_Your instructions:_
One part of the entries below is wanted: the lines from the one containing "has width=687, height=474." through the one containing "Disable the Tuesdays availability toggle". Write those out exactly and nothing else.

[Pixel coordinate grounding data]

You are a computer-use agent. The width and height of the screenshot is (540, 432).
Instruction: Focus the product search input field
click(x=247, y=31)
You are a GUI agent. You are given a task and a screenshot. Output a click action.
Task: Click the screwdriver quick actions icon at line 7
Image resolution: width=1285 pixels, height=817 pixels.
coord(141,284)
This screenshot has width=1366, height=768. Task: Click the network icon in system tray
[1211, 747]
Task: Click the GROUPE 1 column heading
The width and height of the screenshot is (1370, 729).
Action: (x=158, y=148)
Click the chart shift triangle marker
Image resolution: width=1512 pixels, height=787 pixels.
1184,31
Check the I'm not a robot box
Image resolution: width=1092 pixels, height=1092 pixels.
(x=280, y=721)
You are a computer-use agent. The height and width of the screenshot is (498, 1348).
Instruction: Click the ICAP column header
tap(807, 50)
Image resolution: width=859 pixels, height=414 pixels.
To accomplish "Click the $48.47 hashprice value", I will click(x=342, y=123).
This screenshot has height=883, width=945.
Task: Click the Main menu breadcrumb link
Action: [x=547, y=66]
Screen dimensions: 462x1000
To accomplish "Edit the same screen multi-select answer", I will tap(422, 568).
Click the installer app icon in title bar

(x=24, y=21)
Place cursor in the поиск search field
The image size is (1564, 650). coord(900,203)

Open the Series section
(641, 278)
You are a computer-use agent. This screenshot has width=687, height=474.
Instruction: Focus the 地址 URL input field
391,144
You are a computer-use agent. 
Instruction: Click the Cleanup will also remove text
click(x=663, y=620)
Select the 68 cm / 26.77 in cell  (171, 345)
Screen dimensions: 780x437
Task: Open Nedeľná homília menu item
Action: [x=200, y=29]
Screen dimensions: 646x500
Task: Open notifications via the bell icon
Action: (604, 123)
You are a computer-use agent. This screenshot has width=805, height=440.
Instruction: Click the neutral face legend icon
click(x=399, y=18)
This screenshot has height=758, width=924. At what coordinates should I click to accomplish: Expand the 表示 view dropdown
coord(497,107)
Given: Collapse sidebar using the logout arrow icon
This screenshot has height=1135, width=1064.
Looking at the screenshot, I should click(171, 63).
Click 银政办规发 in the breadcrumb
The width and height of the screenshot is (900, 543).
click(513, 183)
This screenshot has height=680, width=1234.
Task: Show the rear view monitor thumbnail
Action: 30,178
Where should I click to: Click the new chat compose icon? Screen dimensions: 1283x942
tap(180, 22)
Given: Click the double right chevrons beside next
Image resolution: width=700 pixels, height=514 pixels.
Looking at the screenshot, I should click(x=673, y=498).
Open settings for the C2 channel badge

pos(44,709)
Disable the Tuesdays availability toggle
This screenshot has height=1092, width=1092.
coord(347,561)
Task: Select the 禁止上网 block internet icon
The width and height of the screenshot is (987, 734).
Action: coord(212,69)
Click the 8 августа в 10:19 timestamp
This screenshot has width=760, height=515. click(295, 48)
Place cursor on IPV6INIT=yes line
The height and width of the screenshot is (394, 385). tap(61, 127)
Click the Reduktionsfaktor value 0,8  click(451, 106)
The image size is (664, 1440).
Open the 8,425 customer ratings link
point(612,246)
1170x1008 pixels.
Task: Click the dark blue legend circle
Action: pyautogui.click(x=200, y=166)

_Worked solution:_
You are a computer-use agent. This screenshot has width=687, height=474.
Instruction: Focus the 地址 URL input field
391,144
You are a computer-use agent. 
Instruction: Click the Cleanup will also remove text
click(x=663, y=620)
Select the 68 cm / 26.77 in cell  (171, 345)
Screen dimensions: 780x437
Task: Open Nedeľná homília menu item
Action: [x=200, y=29]
Screen dimensions: 646x500
Task: Open notifications via the bell icon
Action: (604, 123)
You are a computer-use agent. This screenshot has width=805, height=440.
Instruction: Click the neutral face legend icon
click(x=399, y=18)
This screenshot has height=758, width=924. At what coordinates should I click to accomplish: Expand the 表示 view dropdown
coord(497,107)
Given: Collapse sidebar using the logout arrow icon
This screenshot has height=1135, width=1064.
Looking at the screenshot, I should click(171, 63).
Click 银政办规发 in the breadcrumb
The width and height of the screenshot is (900, 543).
click(513, 183)
This screenshot has height=680, width=1234.
Task: Show the rear view monitor thumbnail
Action: 30,178
Where should I click to: Click the new chat compose icon? Screen dimensions: 1283x942
tap(180, 22)
Given: Click the double right chevrons beside next
Image resolution: width=700 pixels, height=514 pixels.
Looking at the screenshot, I should click(x=673, y=498).
Open settings for the C2 channel badge

pos(44,709)
Disable the Tuesdays availability toggle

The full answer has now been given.